Starting at the entry that contains "Set minidezertů (198, 640)" and ending with the final entry, write out each entry again in full, adjusting every coordinate in the answers by -102.
***** Exercise materials *****
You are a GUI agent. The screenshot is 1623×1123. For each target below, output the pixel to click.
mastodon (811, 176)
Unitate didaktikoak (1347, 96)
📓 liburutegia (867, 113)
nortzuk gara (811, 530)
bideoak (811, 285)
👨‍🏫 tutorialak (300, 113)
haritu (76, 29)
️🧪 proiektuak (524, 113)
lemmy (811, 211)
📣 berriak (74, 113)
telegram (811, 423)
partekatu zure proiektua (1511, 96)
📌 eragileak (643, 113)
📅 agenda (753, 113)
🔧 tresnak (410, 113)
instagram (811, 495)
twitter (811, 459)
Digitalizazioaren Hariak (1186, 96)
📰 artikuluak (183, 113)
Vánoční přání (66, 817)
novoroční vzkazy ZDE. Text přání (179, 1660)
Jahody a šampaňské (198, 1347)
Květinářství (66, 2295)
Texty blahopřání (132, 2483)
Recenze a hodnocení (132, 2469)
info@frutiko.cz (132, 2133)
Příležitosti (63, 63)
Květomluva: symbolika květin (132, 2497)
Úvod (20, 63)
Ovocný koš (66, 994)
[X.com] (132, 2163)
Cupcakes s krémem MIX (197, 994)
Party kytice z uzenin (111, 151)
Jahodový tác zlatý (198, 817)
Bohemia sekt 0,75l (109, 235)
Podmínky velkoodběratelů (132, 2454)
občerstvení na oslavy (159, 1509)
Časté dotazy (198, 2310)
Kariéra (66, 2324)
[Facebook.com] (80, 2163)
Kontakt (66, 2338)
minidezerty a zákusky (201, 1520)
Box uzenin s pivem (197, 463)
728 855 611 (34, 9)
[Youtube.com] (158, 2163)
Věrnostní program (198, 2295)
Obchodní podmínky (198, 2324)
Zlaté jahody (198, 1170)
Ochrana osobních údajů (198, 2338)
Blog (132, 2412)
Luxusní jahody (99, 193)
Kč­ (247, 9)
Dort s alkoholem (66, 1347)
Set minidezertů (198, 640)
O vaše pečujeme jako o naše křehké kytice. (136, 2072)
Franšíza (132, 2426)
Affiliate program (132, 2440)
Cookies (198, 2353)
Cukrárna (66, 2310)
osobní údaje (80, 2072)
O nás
*****
> Worked answer
Set minidezertů (96, 538)
O vaše pečujeme jako o naše křehké kytice. (34, 1970)
Franšíza (30, 2324)
Affiliate program (30, 2338)
Cookies (96, 2251)
Cukrárna (-36, 2208)
osobní údaje (-22, 1970)
O nás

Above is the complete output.